1

Let's say we use an MLE estimator (implementation doesn't matter) and we have a training set. We assume that we have sampled the training set from a Gaussian distribution $\mathcal N(\mu, \sigma^2)$.

Now, we split the dataset into training, validation and test sets. The result will be that each will have maximum likelihoods for the following Gaussian distributions $\mathcal N(\mu_{training}, \sigma^2_{training}), \mathcal N(\mu_{validation}, \sigma^2_{validation}), \mathcal N(\mu_{test}, \sigma^2_{test})$.

Now, let's assume the case where $\mu_{validation}<\mu_{training}<\mu_{test}$ and $\mu_{training}<\mu<\mu_{test}$.

Clearly, if we perform validation using this split, then the model that gets selected will be closer to $\mu_{validation}$, which will worsen the performance on actual data, whereas if we only used the training set, the performance could actually be better (this is the simplest case without taking into account the effect of variance).

So, we will have a $4!$ combinations between the means, and each one might improve or worsen the performance (probably in $50 \%$ cases performance will be worsened, assuming symmetry).

So, what am I missing here?
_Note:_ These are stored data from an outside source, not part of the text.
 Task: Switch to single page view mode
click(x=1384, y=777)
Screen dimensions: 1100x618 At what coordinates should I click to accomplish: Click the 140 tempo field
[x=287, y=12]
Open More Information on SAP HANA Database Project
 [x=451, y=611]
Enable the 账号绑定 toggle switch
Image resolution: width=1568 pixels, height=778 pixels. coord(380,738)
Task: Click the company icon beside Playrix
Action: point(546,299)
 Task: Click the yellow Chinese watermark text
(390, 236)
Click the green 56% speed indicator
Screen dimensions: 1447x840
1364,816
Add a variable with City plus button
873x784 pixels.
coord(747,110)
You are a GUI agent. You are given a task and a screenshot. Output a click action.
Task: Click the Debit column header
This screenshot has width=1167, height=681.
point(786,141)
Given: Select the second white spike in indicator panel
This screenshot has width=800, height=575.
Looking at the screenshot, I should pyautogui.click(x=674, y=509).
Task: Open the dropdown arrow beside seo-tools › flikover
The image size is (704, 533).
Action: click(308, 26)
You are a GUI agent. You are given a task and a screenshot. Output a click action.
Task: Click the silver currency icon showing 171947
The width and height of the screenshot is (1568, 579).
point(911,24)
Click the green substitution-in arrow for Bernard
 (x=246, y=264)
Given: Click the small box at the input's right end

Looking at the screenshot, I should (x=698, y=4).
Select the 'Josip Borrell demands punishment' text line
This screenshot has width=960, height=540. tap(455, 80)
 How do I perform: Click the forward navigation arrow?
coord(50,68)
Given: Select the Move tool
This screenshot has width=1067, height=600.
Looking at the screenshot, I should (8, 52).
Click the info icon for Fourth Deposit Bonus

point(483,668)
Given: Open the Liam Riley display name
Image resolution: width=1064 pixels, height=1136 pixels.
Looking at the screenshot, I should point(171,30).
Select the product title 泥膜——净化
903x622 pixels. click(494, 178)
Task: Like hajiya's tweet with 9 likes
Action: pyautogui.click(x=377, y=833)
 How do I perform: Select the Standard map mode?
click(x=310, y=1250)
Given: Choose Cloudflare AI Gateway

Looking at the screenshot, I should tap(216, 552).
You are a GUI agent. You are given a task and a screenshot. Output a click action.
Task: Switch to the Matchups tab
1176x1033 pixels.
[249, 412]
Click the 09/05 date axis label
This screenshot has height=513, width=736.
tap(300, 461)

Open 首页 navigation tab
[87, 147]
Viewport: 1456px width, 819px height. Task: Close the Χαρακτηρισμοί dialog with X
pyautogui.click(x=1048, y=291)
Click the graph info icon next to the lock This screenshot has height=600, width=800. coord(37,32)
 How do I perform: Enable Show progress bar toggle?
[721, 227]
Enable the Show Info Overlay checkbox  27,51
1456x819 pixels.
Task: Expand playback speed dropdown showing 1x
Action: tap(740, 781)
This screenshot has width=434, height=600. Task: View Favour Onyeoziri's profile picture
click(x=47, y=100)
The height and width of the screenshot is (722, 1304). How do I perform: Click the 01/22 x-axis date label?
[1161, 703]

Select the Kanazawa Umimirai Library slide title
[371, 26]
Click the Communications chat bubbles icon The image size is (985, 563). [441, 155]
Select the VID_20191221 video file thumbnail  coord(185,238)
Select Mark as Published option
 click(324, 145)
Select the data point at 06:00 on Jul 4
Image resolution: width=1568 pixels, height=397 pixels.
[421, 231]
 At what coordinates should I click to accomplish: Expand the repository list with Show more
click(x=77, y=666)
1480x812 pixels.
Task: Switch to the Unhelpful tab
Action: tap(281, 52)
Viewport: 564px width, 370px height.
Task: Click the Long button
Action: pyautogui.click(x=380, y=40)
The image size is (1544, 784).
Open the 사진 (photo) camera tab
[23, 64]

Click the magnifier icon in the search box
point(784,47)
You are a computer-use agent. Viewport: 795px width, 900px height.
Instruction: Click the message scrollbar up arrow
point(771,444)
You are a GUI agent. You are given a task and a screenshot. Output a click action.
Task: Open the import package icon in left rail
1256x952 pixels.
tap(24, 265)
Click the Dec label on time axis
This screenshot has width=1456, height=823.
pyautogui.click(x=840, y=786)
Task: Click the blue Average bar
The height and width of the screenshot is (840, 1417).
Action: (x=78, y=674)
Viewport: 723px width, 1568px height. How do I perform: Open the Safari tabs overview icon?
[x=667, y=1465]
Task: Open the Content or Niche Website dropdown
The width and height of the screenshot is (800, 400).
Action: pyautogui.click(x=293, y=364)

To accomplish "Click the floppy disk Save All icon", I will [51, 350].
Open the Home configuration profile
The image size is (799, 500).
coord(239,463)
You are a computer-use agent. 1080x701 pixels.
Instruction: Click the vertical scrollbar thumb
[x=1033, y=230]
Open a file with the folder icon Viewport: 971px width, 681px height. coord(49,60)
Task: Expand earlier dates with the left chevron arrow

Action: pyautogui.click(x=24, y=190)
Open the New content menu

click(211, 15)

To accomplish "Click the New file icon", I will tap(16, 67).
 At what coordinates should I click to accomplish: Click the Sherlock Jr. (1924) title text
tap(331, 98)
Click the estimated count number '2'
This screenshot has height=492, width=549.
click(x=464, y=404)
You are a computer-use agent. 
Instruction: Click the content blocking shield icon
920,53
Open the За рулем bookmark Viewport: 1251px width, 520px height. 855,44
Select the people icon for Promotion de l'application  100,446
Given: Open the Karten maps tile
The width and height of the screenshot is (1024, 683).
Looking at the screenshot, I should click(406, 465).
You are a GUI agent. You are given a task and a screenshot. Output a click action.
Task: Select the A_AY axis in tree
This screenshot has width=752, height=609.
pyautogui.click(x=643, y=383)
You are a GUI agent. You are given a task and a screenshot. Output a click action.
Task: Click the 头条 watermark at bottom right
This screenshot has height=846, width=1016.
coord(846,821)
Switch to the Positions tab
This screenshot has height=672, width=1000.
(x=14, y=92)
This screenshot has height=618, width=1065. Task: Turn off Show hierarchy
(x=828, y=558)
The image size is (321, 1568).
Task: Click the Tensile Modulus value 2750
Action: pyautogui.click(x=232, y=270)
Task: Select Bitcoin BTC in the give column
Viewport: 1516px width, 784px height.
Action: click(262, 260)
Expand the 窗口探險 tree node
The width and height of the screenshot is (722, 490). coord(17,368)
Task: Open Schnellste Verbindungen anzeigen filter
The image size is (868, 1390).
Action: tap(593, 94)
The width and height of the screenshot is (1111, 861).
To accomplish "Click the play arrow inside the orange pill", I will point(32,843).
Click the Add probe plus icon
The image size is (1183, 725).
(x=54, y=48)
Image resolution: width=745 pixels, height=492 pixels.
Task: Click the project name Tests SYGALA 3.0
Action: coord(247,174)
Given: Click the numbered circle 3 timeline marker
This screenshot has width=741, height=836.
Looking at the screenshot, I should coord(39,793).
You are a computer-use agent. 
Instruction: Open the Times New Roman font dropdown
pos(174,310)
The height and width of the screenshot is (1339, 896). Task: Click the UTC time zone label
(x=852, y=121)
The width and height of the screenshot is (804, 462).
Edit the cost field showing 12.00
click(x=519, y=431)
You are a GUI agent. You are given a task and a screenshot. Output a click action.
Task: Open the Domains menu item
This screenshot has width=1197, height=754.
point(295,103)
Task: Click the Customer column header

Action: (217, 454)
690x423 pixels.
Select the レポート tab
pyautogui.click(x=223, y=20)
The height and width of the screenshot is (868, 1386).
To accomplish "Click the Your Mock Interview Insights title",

Were my aforementioned assumptions wrong? Or does the validation set has a completely different purpose?

nbro
  • 39,006
  • 12
  • 98
  • 176

1 Answers1

2

I think Cross-Validation serves a completely different purpose.

From your post, it looks like you think we would use CV to get a better estimate of the parameters of our model (i.e. the model parameters after cross validation are closer to the parameters of the test data).

In fact, we use CV to get an estimate of generalization error while keeping our test set outside the training process. That is, we use it to answer the question "What is the size of the difference between my training and testing performance likely to be?". If you have an estimate of this that you are confident in, you can be confident that when you deploy a model to your customers, the model will actually work as you expect.

If you're only going to build a single model, then you don't need cross validation. You just train the model on the training data, and test it on the test data. Then you have an unbiased estimate of generalization error.

However, we might want to try out many different kinds of models, and many different parameters (broadly, we might want to do hyperparameter tuning). To do this, we need to understand how generalization error changes as we change our hyperparameters, and then use this information to pick hyperparameter values that we think will minimize the actual error when we deploy the model.

You could do this by training different models on the training set, and then testing them on the test set, recording the difference in model performance on the two sets. If you use this as a basis to pick a model though, you have effectively pulled the test set inside your training process (model parameters were implicitly selected using the test set, since you picked the parameters with the lowest test error). This bias will make your true generalization error much larger than what you observed.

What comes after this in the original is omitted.